I have strong time management skills, which I learned in college. For my first two years of college, I was studying design and my program required a lot of work outside of classes. I got used to spending most of my time working on schoolwork. I managed to do fine in school, but had little life outside of school. When I transferred to Western Michigan University, I immediately picked up more work, because my classwork required less time outside of class. I worked at least two jobs the entire time I attended WMU, and I worked three jobs in my last year of college, during which I also completed my honors thesis.

I don’t say this to brag – I would have been much happier during college if I had worked less and devoted more time to things that make me happy.

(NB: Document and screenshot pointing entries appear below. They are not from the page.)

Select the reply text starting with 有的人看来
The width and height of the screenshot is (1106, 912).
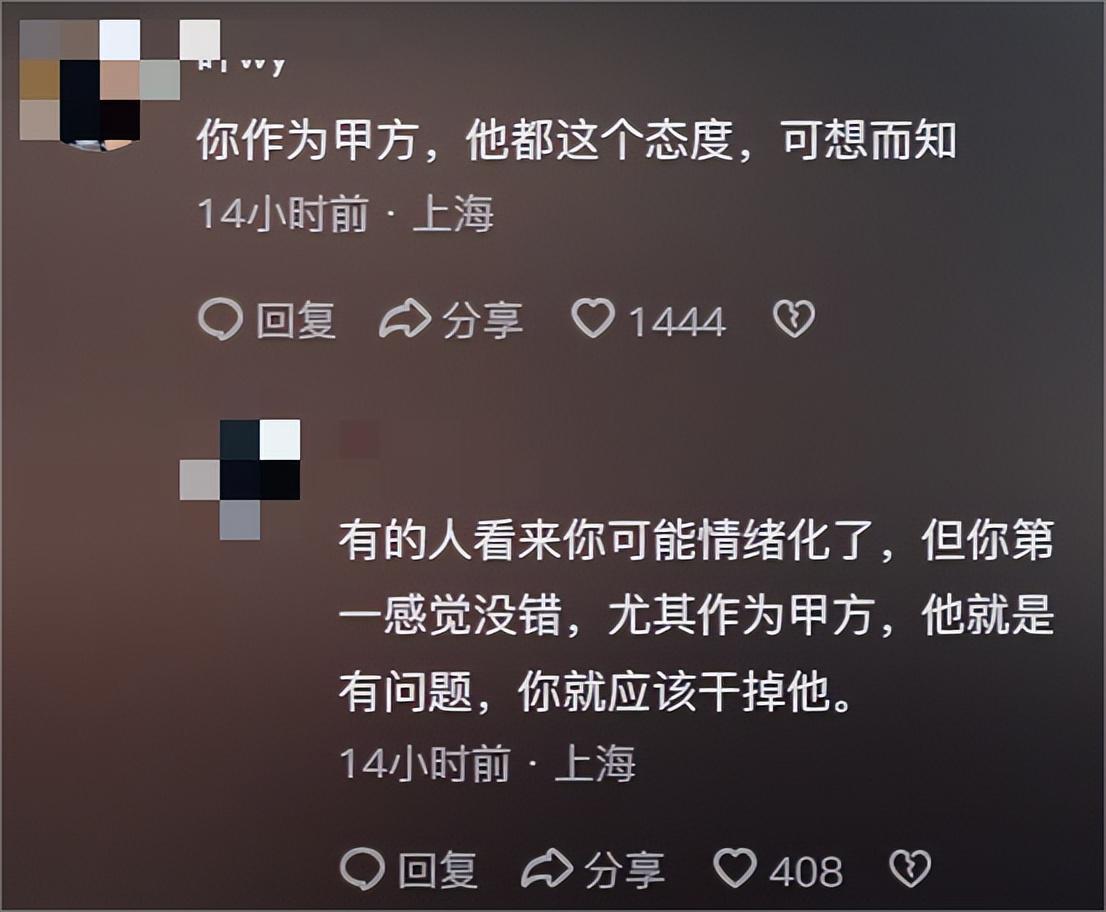696,616
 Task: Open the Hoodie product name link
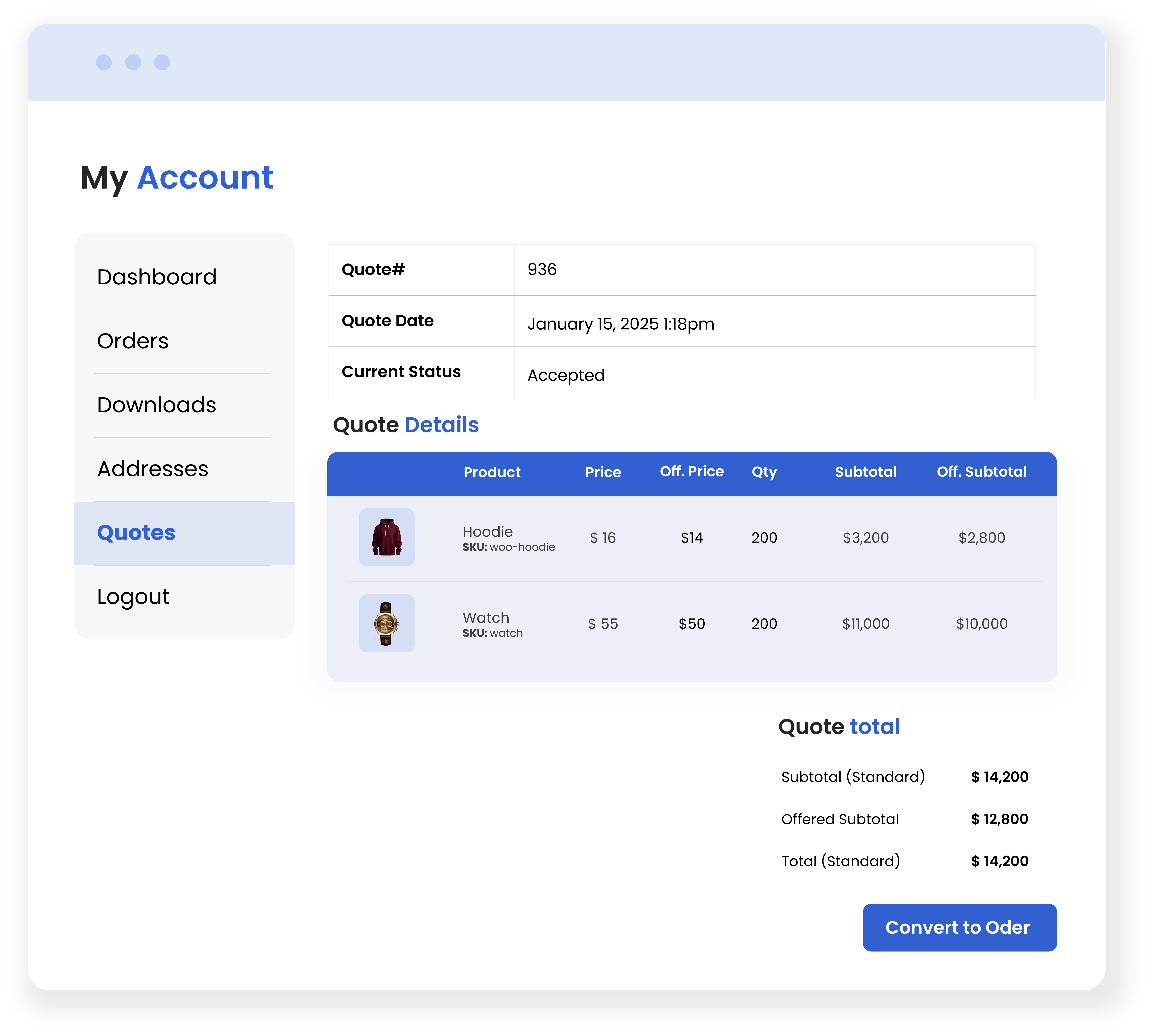click(x=487, y=532)
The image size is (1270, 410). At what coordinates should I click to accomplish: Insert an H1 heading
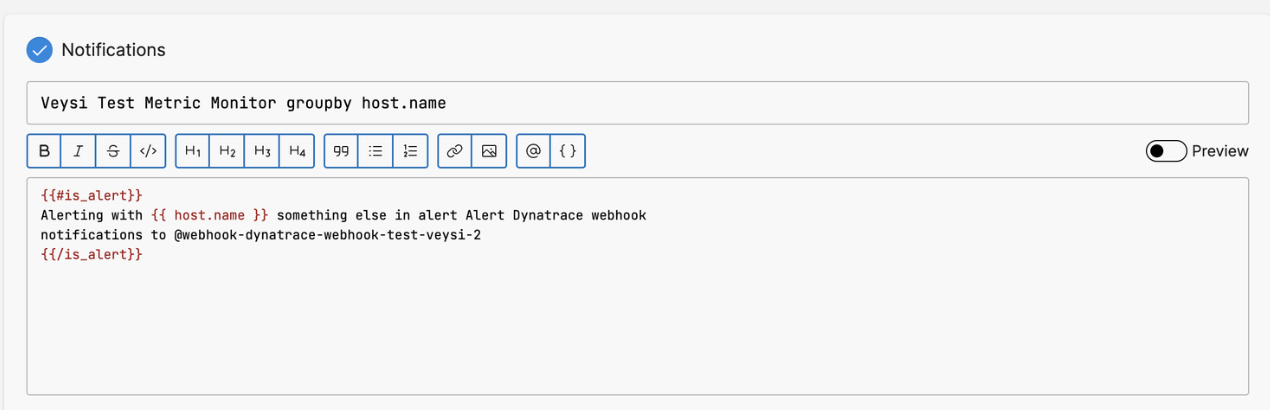click(193, 151)
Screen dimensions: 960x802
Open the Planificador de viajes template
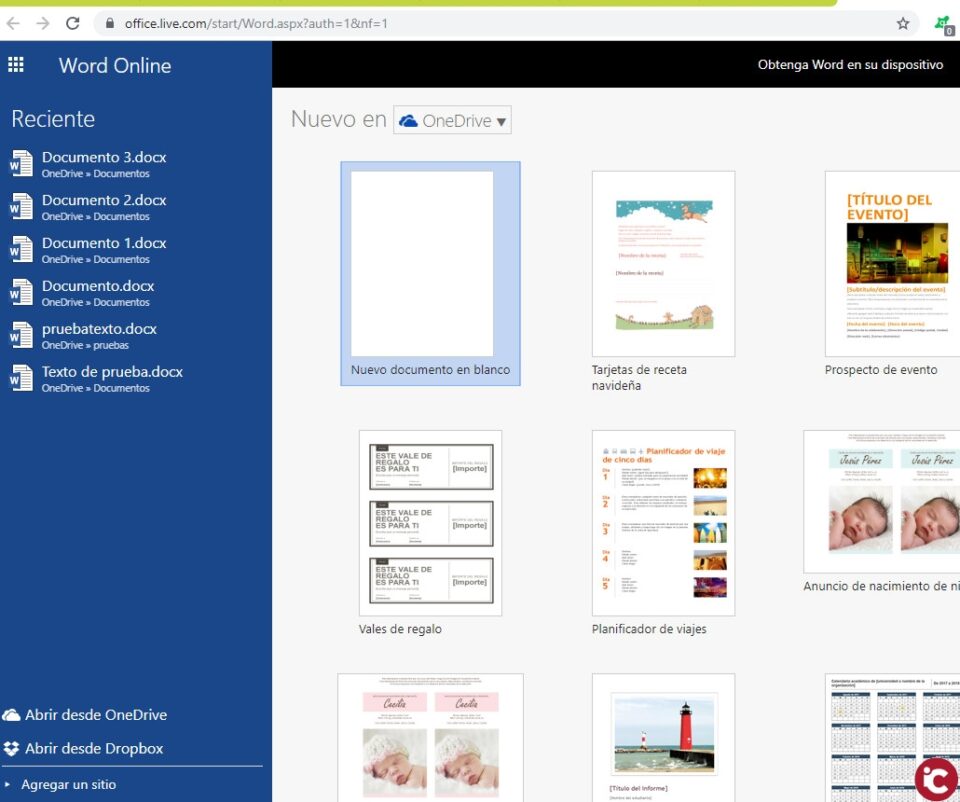point(663,523)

Right now, I often take work home with me – grading, entering merits and demerits, and calling parents are the tasks that I’m frequently doing at home. I sometimes stay late after school as well. In December, I experimented with coming to school an hour early to prepare everything for the day, which helped, but I ended up spending eleven hours at school every day, which is unsustainable for me.

The best change I can make is making the best use of my time during the school day, so that I’m minimizing the work I take home.

This means getting the most out of every second of my planning time. I have two planning periods – 10:40 – 11:12, and 1:45 – 2:35. In the first semester, I spent my first planning period getting coffee, eating lunch, talking with other teachers, and sometimes grading exit tickets from my first class. The conversations with other teachers were important – talking with my co-teacher about the things that went well in the lesson we were teaching in the previous block. I spent the second planning period checking in with students who earned a referral, and having conversations I needed to have with administrators, then working on grading or planning my lesson for the next day.

Here are the shifts I’m going to experiment with in January.

First, I will plan out my lessons further in advance. In the first half of the year, we had numerous curriculum changes, and we were often planning the night before we were teaching a lesson. This is ineffective as both an instructional planning strategy and in a time management strategy. This semester, I will plan out the following week of lessons before I leave school on Friday, which will give me more time to make my teacher copies and have more effective planning for each lesson.

Second, I will prioritize working on grading exit tickets and creating my teacher copy for the next day during my planning period. It’s reasonable for me to complete my first class of exit tickets during my first planning period, while still having time to get a cup of coffee and eat my lunch. In my second planning period, I should have time to complete my second class of exit tickets, then create my teacher copy for the next day. If I’m done with both of those tasks, I will enter merits and demerits. I will enter my merits and demerits, and call parents right after I get off dismissal duty, and I’m setting a goal: Leaving work by 4:45 every day. If I need to call some parents from home, that’s okay, but that should be the only thing that I’m taking home with me.